A regional court in Berlin, Germany, is seen on March 26, 2019. A BuzzFeed Germany story has been held offline since September following a court injunction. (Reuters/Fabrizio Bensch)

German injunction against BuzzFeed story in place since September due to COVID-19

On September 18, 2019, the Berlin Regional Court issued a temporary injunction ordering BuzzFeed Germany, the local branch of the U.S. media outlet, to remove two articles from its website, according to news reports from the time.

Due to the country’s lockdown to halt the spread of the COVID-19 pandemic, the court has not held any hearings on the case and has not scheduled any for the future, forcing the outlet to keep its reporting offline indefinitely, according to Juliane Löffler, an investigative reporter at BuzzFeed Germany who co-authored the articles in question, and who spoke to CPJ via phone and email.

The articles, by BuzzFeed Germany in collaboration with Vice Germany, and written by Löffler and Vice reporter Thomas Vorreyer, were published on September 6, and were publicly available on BuzzFeed Germany’s website until the injunction was filed, according to the article pages, which now state that the content has been taken down pending a legal dispute.

Löffler told CPJ that a hearing in the appellate court scheduled for early 2020 was postponed due to COVID-19, with no new date scheduled.

The articles contained allegations that a Berlin HIV specialist had sexually abused patients in his practice, according to the news reports from the time. The injunction stated that the articles should be kept offline until a criminal case against the doctor was resolved, but that case has also been postponed with no date set, BuzzFeed reported

CPJ emailed the doctor’s legal representative for comment, but did not receive any reply.

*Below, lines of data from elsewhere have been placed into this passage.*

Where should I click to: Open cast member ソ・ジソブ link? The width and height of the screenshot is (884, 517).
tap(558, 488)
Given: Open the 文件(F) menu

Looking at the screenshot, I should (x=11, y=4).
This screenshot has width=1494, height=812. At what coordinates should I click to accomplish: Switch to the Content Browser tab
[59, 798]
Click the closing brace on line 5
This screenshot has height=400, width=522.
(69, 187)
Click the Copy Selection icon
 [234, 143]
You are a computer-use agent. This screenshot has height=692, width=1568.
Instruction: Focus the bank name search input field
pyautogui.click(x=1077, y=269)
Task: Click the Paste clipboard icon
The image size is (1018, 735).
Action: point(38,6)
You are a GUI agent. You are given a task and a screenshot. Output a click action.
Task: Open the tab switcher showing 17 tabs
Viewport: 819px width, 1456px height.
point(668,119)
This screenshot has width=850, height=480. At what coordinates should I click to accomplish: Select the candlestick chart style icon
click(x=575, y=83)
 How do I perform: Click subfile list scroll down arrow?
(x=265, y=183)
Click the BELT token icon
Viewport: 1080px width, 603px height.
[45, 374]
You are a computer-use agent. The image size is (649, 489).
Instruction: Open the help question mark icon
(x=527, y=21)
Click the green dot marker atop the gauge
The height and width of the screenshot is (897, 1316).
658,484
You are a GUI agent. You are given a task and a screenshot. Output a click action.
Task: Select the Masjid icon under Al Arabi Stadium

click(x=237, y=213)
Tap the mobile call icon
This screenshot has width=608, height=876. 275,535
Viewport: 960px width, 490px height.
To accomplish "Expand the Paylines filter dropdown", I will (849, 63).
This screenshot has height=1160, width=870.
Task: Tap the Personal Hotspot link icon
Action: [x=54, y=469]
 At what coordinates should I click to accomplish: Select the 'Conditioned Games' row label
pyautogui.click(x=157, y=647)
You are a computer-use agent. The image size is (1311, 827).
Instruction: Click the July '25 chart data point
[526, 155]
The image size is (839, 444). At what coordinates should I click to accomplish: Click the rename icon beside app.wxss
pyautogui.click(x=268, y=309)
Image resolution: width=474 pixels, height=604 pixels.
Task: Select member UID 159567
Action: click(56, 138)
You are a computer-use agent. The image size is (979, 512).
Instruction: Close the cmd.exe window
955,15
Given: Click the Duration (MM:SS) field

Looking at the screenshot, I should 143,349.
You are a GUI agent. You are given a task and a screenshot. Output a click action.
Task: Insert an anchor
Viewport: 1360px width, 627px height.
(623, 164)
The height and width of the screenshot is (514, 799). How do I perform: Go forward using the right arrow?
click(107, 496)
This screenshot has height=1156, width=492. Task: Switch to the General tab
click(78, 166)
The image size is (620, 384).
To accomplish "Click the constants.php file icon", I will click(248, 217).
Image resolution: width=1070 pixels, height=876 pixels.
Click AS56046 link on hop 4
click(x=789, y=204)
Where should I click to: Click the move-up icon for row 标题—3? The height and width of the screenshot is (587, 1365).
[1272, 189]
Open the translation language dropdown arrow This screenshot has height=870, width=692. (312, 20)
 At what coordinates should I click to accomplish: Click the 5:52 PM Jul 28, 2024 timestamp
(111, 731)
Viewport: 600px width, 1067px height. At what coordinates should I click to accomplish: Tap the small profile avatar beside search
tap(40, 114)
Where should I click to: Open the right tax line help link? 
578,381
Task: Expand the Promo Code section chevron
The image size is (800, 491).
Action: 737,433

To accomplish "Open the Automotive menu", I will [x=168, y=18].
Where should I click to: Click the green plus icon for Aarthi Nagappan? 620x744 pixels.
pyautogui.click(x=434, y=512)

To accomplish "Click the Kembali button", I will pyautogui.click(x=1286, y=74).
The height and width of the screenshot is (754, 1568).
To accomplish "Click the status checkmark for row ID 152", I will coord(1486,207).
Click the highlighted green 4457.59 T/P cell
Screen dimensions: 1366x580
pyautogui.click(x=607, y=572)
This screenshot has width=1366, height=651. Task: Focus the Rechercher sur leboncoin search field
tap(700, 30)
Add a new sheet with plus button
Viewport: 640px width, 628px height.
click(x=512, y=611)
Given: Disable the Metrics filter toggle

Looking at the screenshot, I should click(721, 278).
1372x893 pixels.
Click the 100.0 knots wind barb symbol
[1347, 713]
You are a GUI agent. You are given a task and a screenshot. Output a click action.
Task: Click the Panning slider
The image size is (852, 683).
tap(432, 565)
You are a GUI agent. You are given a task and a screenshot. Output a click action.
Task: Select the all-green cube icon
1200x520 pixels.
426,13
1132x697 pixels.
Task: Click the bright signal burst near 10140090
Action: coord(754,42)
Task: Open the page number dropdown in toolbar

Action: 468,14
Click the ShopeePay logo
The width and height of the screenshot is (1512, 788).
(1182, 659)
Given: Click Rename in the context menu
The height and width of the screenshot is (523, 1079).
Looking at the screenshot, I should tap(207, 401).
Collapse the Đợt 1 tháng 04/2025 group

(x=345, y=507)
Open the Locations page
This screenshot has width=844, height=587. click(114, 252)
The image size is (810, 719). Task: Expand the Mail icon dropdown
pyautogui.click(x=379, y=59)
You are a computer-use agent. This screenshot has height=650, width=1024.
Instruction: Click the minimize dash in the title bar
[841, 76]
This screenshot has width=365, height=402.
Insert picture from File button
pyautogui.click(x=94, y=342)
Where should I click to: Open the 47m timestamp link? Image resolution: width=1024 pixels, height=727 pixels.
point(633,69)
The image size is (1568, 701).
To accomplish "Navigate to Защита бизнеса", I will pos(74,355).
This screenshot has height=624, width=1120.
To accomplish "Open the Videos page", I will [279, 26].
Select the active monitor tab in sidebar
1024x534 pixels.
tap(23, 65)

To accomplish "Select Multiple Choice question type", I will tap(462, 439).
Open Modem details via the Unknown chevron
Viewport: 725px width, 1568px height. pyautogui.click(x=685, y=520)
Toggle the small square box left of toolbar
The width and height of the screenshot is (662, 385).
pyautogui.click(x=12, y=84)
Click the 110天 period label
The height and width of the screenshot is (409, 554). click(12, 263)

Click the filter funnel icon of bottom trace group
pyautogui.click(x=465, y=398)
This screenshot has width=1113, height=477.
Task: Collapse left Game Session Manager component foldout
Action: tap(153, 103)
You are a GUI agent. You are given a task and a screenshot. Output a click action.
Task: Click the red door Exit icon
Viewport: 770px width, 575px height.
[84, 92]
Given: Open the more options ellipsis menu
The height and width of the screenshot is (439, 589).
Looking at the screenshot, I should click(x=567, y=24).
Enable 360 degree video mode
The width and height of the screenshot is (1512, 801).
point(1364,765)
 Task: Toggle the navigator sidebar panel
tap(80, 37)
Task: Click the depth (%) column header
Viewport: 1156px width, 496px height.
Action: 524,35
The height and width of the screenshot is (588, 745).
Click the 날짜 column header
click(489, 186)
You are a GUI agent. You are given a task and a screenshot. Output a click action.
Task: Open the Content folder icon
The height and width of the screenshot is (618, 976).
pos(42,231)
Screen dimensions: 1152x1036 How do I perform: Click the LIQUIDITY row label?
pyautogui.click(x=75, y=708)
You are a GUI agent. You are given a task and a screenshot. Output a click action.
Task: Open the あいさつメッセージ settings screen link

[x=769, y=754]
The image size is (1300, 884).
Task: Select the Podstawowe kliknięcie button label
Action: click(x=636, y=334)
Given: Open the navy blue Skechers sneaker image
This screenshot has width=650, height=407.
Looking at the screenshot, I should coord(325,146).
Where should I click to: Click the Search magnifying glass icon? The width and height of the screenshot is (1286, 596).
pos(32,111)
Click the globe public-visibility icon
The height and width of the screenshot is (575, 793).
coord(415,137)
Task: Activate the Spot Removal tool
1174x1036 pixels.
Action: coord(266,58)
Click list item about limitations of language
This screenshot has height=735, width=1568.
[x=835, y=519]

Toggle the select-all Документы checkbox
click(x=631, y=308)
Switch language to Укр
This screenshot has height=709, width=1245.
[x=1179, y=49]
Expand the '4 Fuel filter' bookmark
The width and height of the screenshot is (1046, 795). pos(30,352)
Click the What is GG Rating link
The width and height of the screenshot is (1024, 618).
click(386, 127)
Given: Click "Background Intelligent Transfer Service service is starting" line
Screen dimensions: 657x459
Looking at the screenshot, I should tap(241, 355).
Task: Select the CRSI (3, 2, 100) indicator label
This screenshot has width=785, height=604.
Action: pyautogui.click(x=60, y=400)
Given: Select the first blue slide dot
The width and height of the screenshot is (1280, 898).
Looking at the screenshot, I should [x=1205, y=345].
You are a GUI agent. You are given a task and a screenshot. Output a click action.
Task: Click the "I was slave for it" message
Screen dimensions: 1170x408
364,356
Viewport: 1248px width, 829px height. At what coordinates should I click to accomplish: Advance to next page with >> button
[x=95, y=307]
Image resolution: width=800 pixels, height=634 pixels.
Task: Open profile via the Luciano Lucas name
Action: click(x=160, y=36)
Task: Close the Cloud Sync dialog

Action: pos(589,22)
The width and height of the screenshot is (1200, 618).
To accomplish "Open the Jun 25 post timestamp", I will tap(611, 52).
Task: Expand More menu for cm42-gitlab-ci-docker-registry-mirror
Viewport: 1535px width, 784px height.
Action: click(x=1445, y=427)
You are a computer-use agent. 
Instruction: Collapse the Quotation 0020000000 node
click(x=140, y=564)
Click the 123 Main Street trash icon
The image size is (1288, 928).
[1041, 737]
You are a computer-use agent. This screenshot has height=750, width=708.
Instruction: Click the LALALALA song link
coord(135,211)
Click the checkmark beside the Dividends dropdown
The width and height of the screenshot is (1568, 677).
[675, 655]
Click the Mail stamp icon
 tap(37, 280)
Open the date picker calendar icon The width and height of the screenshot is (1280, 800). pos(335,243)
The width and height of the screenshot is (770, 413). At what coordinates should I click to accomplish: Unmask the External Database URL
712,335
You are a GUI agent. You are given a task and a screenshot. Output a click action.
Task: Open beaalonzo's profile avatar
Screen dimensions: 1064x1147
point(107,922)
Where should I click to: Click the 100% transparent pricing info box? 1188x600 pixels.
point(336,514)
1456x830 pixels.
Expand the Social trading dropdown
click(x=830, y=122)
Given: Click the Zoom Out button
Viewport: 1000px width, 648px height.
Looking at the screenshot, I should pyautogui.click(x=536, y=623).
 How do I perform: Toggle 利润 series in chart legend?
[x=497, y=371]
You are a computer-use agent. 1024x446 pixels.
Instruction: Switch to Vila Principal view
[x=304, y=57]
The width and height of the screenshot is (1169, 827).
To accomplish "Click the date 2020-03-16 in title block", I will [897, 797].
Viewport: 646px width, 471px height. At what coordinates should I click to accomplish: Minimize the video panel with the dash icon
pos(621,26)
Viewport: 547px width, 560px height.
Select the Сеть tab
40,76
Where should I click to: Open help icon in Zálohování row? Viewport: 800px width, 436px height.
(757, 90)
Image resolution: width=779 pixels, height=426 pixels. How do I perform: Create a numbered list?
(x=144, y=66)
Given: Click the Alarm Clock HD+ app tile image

In its injunction, the court said that although the doctor was only referred to by his first name and the first letter of his last name, and that there was considerable public interest in publishing the allegations, the manner of the reporting was “prejudicial,” according to a report by the Süddeutsche Zeitung newspaper.

The doctor filed a civil defamation complaint that sparked the injunction, according to that report.

Löffler told CPJ that she stands by the reporting, which she said was substantiated with documents and testimonies of alleged victims, some of whom signed affidavits in the criminal proceedings against the doctor.

A representative from the Berlin Regional Court’s press office told CPJ in a phone call on June 24 that the case was still pending, and confirmed that no date had been set for any upcoming hearings.